Hiermede wordt onverdraagzaamheid en haat jegens medemensen bevorderd en worden mensen opgeroepen tot discriminatie van hun medemens. Dit kan uit menselijk en maatschappelijk oogpunt niet worden getolereerd.
Verdachte, die eerder met de strafrechter in aanraking is geweest wegens het plegen van soortgelijke delicten, is thans 77 jaar oud en heeft een gebrekkige gezondheid. De rechtbank zal bij de op te leggen straf daar in hoge mate rekening mee houden.
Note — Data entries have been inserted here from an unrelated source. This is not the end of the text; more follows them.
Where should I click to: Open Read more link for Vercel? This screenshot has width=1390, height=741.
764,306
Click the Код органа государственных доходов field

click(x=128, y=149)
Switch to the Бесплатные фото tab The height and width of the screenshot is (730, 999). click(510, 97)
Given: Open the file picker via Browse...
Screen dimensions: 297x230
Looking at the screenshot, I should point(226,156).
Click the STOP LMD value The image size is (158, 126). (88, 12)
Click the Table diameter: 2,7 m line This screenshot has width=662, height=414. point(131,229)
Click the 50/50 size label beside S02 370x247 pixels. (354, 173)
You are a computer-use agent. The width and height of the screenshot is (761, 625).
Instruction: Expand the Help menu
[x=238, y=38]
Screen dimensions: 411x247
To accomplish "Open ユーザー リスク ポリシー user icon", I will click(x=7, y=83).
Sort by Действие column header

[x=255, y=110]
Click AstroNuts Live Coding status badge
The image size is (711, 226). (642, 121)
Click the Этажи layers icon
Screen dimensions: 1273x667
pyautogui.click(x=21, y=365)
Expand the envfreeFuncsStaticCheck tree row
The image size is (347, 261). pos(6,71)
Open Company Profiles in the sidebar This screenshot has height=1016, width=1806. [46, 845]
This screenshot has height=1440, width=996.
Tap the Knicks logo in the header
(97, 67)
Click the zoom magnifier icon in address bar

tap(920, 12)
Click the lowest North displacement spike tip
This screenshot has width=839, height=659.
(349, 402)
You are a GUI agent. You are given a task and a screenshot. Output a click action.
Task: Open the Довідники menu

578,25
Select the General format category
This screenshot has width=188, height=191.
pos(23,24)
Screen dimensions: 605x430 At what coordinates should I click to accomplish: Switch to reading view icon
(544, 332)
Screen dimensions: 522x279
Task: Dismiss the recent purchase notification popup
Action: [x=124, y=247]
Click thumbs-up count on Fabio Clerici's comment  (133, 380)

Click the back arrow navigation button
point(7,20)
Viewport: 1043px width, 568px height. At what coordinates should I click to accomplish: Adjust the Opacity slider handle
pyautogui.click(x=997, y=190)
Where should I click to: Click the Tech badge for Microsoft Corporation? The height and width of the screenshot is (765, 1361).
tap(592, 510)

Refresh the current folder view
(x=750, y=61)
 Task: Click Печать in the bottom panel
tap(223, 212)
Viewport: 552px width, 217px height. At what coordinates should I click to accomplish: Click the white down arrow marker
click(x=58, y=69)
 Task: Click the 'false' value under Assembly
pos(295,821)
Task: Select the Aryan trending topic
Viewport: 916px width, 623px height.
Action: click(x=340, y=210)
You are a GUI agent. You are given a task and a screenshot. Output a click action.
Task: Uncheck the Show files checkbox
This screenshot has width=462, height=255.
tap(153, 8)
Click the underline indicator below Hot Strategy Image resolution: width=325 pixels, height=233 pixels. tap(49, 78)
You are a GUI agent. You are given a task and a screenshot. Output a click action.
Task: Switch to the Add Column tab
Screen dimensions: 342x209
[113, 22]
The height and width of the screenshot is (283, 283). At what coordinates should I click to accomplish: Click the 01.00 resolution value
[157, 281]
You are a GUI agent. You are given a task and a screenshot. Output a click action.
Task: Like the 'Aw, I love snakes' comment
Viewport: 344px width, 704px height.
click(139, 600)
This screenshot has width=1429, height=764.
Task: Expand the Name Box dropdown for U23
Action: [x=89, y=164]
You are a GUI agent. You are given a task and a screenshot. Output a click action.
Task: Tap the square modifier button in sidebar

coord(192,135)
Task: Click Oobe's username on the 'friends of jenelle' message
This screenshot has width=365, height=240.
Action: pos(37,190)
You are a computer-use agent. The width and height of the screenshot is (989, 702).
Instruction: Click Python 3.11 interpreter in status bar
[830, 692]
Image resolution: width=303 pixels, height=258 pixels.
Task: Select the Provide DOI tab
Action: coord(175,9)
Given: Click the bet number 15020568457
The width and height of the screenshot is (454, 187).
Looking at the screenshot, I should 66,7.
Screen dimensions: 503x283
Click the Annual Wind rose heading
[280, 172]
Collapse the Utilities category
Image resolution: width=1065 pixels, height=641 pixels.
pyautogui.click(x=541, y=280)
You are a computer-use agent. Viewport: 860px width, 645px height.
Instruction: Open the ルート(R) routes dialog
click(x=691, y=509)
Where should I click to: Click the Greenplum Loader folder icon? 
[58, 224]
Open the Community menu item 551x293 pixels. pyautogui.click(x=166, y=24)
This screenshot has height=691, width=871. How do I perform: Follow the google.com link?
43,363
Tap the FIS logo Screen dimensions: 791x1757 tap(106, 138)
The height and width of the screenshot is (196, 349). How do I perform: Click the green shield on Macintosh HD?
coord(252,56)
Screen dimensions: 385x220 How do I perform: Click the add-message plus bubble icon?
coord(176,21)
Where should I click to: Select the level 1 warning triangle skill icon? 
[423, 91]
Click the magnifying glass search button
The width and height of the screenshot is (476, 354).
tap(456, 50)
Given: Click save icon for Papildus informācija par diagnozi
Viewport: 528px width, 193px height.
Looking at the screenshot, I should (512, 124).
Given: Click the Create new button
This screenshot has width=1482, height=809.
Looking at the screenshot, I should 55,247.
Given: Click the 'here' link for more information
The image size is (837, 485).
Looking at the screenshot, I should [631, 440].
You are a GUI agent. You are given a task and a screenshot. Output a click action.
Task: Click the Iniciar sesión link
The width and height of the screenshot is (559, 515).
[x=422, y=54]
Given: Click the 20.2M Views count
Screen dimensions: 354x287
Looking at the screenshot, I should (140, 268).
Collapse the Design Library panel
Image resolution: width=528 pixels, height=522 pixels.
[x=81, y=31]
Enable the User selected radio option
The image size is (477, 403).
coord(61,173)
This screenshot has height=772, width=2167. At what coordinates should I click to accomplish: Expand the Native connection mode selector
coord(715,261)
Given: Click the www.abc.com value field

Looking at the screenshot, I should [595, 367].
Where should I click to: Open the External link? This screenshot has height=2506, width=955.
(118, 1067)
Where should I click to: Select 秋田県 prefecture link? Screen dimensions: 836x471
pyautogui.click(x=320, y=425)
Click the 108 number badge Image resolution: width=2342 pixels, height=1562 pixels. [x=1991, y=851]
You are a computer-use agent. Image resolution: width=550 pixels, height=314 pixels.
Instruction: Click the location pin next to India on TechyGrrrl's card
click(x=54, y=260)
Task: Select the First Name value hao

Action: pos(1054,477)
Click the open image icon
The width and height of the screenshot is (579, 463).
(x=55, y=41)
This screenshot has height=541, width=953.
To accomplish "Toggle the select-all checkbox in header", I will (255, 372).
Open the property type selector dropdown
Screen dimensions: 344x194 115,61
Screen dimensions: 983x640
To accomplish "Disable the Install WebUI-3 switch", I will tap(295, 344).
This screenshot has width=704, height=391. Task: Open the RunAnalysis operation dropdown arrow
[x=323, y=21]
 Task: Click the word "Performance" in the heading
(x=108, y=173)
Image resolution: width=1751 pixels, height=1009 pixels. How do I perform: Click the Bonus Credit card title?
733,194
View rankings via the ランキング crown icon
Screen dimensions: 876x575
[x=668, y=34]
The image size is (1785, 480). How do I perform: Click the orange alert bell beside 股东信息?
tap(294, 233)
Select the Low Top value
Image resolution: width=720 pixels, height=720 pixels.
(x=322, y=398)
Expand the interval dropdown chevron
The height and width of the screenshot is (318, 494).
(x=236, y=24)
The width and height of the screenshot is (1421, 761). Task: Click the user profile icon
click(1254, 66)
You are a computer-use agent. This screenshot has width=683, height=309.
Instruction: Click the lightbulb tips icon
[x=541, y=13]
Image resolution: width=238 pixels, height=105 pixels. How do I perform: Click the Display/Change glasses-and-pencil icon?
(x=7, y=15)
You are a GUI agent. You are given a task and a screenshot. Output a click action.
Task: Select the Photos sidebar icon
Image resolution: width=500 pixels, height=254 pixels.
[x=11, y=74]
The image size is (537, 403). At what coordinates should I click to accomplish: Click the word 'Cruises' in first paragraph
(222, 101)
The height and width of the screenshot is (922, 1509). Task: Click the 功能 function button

De rechtbank zal daarom volstaan met oplegging van een geldboete van 660 Euro bij gebreke van betaling en verhaal te vervangen door dertien dagen hechtenis.
8. De toegepaste wetsartikelen.
De opgelegde straf berust, behalve op de reeds aangehaalde wettelijke voorschriften, op de artikelen 23, 24, 24c en 57 van het Wetboek van Strafrecht.
9. De beslissing.
De rechtbank beslist als volgt:
Zij verklaart het door de officier van justitie aan verdachte ten laste gelegde bewezen zoals onder 3 omschreven.
Zij verklaart, dat het aldus bewezen verklaarde oplevert de onder 5. vermelde strafbare feiten.
Zij verklaart verdachte strafbaar voor de door hem gepleegde feiten en veroordeelt hem tot betaling van een geldboete ten bedrage van € 660,- (zeshonderdzestig Euro), bij gebreke van betaling en van verhaal te vervangen door hechtenis voor de duur van 13 (dertien) dagen.
Zij verklaart niet bewezen hetgeen aan verdachte meer of anders is ten laste gelegd dan hierboven bewezen is verklaard en spreekt hem daarvan vrij.
Dit vonnis is gewezen door
mrs. H.M. Behrens, voorzitter,
L.M. Croes en C.M. van Esch, rechters,
in tegenwoordigheid van A. Vigelius, griffier,
en is uitgesproken ter openbare terechtzitting van de rechtbank op 11 juni 2002.